Centralizing. One-stop-shopping. Consolidating. Sole sourcing. Streamlining. All of these actions have one common denominator; unifying a set of activities under one umbrella. Why not? It’s easier, more convenient, and should be cost effective, right? Maybe, but perhaps not when it comes to hospitals, labs, and physicians needing their lab orders to be routed to more than one testing laboratory for various legit reasons.

Ordering lab tests can be a complex process, even within a health network. Oftentimes a single lab order should be divided into two or more requisitions. The reasons can be many. The physician’s office can perform one or more of the tests in the office. The insurance company requires the separation. It’s most cost effective to send one of the tests to an outside lab. The order needs to go to a third-party subcontracted by the first lab. The provider prefers to bill insurance companies directly in order to obtain markup revenue, regardless if test is or is not conducted in their office. Hence, this is definitely an instance when splitting up is for the better.

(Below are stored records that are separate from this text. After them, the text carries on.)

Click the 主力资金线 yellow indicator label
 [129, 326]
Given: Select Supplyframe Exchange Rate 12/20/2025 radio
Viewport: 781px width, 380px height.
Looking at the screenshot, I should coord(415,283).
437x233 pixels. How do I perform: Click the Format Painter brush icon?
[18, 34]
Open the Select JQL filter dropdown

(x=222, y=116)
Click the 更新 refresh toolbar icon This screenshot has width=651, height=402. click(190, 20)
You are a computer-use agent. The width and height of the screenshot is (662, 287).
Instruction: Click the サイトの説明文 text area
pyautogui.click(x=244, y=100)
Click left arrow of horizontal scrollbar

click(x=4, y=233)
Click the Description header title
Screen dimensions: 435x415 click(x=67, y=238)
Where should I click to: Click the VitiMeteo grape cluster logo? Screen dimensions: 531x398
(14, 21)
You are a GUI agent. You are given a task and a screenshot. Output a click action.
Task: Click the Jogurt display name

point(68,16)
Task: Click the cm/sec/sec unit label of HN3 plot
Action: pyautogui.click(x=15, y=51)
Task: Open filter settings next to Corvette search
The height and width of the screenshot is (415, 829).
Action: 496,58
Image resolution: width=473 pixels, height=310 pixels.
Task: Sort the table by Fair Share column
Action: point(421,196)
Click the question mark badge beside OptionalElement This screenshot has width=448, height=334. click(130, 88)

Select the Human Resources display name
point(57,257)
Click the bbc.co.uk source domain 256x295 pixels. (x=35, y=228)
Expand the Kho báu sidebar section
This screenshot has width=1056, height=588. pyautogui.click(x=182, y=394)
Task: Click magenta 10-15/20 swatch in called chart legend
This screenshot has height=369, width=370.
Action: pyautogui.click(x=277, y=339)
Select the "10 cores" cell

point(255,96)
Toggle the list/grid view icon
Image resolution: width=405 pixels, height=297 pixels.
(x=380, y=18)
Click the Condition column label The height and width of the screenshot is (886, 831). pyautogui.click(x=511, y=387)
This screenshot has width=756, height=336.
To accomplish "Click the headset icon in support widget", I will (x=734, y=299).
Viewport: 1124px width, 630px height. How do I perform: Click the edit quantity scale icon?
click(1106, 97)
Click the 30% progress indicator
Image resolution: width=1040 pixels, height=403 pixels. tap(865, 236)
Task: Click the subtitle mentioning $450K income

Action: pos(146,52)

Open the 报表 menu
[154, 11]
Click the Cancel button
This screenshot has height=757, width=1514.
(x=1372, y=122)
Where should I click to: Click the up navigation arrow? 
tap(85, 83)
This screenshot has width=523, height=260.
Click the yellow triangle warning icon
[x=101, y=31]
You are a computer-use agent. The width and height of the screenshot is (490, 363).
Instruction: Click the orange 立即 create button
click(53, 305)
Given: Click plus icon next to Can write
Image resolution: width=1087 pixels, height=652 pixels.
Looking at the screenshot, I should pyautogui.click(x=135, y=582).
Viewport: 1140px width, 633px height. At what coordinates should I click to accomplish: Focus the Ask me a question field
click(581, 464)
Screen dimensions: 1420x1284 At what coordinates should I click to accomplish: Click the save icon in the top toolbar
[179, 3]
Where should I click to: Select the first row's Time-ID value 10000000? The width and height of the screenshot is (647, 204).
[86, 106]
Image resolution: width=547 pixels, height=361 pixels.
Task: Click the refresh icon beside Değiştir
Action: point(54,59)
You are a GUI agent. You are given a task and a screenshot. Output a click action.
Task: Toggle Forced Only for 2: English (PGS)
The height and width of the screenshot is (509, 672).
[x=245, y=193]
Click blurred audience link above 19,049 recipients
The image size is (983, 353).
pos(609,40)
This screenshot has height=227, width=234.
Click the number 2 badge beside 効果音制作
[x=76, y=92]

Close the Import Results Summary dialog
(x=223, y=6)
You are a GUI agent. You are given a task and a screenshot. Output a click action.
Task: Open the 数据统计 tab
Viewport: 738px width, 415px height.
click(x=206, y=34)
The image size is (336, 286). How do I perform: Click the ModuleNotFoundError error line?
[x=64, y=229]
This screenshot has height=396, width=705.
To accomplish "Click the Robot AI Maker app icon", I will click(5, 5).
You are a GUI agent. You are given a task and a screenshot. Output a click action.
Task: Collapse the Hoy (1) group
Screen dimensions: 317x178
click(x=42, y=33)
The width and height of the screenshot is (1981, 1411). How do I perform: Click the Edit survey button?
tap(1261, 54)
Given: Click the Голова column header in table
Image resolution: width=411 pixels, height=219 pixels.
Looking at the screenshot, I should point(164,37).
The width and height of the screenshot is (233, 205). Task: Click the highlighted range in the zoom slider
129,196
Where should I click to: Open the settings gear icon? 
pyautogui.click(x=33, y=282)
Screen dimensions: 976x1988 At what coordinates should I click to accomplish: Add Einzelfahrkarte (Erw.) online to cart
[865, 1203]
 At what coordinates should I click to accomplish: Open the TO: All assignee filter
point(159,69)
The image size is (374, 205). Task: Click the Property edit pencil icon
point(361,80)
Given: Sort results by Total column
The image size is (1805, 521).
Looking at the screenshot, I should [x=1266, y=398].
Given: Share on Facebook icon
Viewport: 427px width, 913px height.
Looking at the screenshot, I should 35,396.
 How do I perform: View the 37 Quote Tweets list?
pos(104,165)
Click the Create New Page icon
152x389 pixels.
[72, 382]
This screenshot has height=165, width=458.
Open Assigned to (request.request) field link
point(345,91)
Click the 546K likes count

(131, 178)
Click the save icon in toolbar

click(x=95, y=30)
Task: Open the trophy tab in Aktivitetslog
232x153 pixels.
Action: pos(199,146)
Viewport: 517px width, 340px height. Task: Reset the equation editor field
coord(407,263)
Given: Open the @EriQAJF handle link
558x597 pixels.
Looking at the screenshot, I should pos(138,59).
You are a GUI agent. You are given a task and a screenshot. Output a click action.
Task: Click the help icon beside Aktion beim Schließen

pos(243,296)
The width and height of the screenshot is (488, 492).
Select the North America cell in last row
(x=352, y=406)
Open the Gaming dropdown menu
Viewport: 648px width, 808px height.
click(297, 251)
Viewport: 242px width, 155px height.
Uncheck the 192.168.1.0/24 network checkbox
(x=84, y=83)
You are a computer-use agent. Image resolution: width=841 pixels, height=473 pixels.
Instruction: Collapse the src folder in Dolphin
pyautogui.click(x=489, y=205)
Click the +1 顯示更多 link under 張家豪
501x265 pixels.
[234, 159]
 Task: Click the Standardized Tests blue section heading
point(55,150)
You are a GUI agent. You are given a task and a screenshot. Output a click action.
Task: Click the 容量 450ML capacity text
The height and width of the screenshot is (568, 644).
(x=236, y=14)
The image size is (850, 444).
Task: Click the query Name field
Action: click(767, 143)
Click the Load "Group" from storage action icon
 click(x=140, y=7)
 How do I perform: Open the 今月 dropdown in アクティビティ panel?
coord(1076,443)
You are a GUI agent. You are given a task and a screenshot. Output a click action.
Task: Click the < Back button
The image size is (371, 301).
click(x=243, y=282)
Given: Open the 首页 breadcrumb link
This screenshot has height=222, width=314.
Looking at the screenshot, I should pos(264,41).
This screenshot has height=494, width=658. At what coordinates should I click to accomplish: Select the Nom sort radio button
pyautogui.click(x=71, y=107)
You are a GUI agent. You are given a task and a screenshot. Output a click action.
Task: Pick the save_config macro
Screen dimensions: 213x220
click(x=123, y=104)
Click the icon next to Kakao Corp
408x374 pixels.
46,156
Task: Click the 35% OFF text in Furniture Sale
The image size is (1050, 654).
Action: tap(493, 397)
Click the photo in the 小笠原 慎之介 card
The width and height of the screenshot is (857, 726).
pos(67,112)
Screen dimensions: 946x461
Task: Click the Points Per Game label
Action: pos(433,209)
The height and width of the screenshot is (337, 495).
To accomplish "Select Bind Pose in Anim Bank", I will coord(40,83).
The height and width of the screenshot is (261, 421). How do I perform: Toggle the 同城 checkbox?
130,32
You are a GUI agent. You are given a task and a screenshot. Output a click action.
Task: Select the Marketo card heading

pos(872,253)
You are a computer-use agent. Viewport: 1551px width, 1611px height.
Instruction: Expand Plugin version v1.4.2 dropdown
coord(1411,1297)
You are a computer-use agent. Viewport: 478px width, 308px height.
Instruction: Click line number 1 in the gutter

Since test results from labs due influence nearly 70% of all healthcare decisions made today while representing only 2% of total healthcare costs, hospitals, labs, and physicians should have the choice and flexibility of splitting a requisition when needed. But let’s throw another monkey wrench, so to speak, into the mix while we’re at it. Does the hospital, lab, or physician office have an existing electronic health record (EHR) system in operation to automate and streamline the clinician’s workflow, reduce any errors and offset costs? What happens when there is an EHR system in place? What happens when there isn’t? How does an EHR system facilitate splitting an order? Better yet, how do you split a requisition without an EHR system?

Questions, questions, and more questions. Well, here are some answers.

The best action is to provide hospitals, labs and physician offices with a simple way to divide a single lab order into two or multiple, with or without an EHR system. A foolproof method to automatically split orders right from the start, during order entry and based rules on sample type, storage temperature, testing location, test type, order location, billing status, CPT code, order choice priority or type, insurance, physician preference and/or other measures.

Halfpenny Technologies (HTI), a leading provider of healthcare connectivity and integration solutions, offers hospitals, labs and physicians the means to split a single lab req into two or more requisitions with or without an existing physician EHR system. This capability is not only priceless, but essential as most physicians utilize multiple labs and route their test orders in accordance with the patient’s insurance, type of tests required, billing practices, or their own preferences.

Here’s how Halfpenny generates split requisitions. With an EHR system, Halfpenny receives the lab order from the EHR and automatically splits it according to rules controlled by authorized users and then prints specific labels, requisitions, and/or manifests as needed and routes the orders to the correct testing laboratory based on the hospital or physician’s workflow requirements. When the results are received, Halfpenny re-bundles and forwards them into the appropriate patient record within the EHR.

When there is not a physician EHR system, Halfpenny will implement one of its own proprietary solutions, ITF-Portal® or ITF-GoDoc® MobileOE, to facilitate the order entry directly and split the req utilizing the same rules described above. Either way, the split successfully occurs and the results can be combined and incorporated into an EHR system if available or viewed within one or both of the HTI solutions.

Splitting up a req to be routed to the correct testing laboratory is not only in the best interest of hospitals, labs, and physicians, but in the long run it’s also in the best interest of the patient who receives better care and better patient services. It saves valuable time, unnecessary costs and precious manpower. If you are still sole sourcing your lab orders to one facility, look a little further to the many benefits and advantages of splitting up a requisition. You might realize that breaking up is not so hard to do after all.